He is a liar, a cheat and a scum bag, treat him accordingly. He is not your lover, protector or best friend, he is your enemy. He was none of those things, otherwise, he would not betray you like this.
Spouses often show you who they are when things get tough, your depression revealed the true him. Get rid of him.


----------



## Diana7 (Apr 19, 2016)

Good news about the all clear on the tests. I believe you may need to have more tests in a few months.

I do think the lying is just as bad as the cheating. To know he had cheated but wasn't even man enough to tell the truth when confronted is double the hurt.

From what you have said he isn't in the least repentant either.

What do you think you will do?

How old are your children? Can you talk to them if they are adults?


----------



## Tested_by_stress (Apr 1, 2021)

Are your children adults? Could you go stay with one of them until you get on your feet? I'd doubt he just (all of the sudden) started cheating. You most likely just didn't catch him before. Regardless,knowingly exposing you to herpes is an unforgivable act and he doesn't deserve your trust or companionship. Run!


----------



## Gabriel (May 10, 2011)

Sounds like he went off the rails. I'm so sorry.

This hurts more than a parent dying - I know - been there.

My recommendations are as follows:

1) if your kids are teens or older, tell them
2) talk to an attorney
3) do not have sex with your H, do not sleep in the same bed, do not let him touch you

He sounds remorseless. The only thing that will bring him to his senses is swift, decisive action. As in, divorce papers. Guessing if he gets those, he'll start begging and pleading and offer "the truth".


----------



## Benbutton (Oct 3, 2019)

I feel really bad about your story, I've been there as well and it can be an unbearable pain. You will get through this.

One thing I would like to advise on - DO NOT let him justify his behavior based on your depression. A good spouse does not forsake their SO because of depression, they stick by you and support you through it.


----------



## re16 (Oct 9, 2012)

Sorry you are here. The person you thought he was never existed. You need to realize that. You can't hold on to the image you have of him in your mind because it is false.

Tell him he is a liar and ghost him. Have him served.

There is no way you can continue this. You'd literally be risking your life.


----------



## Openminded (Feb 21, 2013)

Serial cheaters almost never change. I was married to one for decades because I believed him when he said he had changed. He lied. If you stay you’ll never again trust him (or at least you shouldn’t). It’s a difficult life and I don’t recommend it.


----------



## rugswept (May 8, 2019)

Yes, this is living hell. You're reacting in a very normal way. A case of that kind is particularly atrocious. I can't imagine going along in a good relationship and then suddenly have a feral cat as an H. My goodness. 

Yes, you must separate, detach, desist. He's of danger to your health. He took the chance of a life affliction and then give it to you. You're done. You have to be. 

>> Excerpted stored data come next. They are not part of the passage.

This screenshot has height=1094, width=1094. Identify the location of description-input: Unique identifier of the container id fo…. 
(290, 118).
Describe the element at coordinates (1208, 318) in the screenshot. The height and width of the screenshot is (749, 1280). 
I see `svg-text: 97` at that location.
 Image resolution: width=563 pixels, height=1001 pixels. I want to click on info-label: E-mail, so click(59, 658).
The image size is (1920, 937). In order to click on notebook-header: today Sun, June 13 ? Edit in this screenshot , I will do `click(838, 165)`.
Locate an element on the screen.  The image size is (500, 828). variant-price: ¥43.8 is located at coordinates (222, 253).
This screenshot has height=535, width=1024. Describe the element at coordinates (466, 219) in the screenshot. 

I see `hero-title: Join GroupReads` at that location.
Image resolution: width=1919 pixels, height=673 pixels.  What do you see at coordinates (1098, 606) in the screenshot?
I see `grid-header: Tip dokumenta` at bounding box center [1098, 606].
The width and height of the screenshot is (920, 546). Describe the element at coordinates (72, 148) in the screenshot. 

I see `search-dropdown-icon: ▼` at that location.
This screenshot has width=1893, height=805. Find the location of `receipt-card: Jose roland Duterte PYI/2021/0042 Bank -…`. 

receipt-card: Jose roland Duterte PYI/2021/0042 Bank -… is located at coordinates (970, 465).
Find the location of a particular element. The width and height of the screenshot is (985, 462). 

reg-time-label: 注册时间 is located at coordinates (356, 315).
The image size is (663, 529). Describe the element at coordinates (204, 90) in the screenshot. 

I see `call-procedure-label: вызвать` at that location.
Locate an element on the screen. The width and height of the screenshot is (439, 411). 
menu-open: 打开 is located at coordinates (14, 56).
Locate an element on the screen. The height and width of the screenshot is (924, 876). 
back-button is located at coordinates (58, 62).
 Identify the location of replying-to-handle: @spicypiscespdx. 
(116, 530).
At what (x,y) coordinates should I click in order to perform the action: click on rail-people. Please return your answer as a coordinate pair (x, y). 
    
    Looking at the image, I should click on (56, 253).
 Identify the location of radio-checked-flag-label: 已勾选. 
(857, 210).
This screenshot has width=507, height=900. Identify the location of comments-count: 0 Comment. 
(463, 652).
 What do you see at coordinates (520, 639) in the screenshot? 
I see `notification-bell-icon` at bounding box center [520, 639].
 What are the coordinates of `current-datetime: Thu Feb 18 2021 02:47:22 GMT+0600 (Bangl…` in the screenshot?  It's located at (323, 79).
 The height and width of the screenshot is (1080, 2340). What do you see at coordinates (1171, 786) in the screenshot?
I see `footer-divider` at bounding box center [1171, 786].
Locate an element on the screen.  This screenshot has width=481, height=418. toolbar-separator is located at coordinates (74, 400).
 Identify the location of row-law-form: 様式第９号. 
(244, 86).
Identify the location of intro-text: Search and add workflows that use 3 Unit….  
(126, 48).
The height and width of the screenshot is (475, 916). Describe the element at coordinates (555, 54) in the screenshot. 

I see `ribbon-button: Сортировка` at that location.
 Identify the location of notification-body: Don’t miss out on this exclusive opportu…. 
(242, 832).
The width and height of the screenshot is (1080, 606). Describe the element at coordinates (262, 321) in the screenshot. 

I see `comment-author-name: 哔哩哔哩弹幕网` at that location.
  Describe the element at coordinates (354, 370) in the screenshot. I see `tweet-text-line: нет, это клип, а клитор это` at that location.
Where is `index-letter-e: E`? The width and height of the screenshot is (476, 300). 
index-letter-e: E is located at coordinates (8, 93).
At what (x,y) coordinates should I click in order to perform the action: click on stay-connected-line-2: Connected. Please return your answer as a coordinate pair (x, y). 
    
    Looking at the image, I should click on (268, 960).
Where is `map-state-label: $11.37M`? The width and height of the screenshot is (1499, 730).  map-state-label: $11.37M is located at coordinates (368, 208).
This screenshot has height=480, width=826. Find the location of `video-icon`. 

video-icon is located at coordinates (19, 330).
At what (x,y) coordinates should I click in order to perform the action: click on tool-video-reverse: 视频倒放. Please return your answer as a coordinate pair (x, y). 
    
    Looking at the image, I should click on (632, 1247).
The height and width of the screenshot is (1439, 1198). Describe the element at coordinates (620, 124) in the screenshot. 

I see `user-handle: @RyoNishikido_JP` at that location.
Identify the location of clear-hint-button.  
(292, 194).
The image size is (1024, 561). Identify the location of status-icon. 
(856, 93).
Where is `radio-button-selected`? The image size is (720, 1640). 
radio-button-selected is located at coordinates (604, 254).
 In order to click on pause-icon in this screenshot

See a D attorney. We all know the pain and the agony, the emotional rollercoaster, the massacre of self esteem, a complete questioning of everything we have ever been. There is going to be pain no matter what. Try to contain it and start moving on as soon as you can. He has ceased to exist. 

Do anything that consumes time, or that you maybe can do that challenges you but you like the challenge (like physical workouts, e.g.). You have to manage you and start doing everything that can keep you active. 

Good Luck.


----------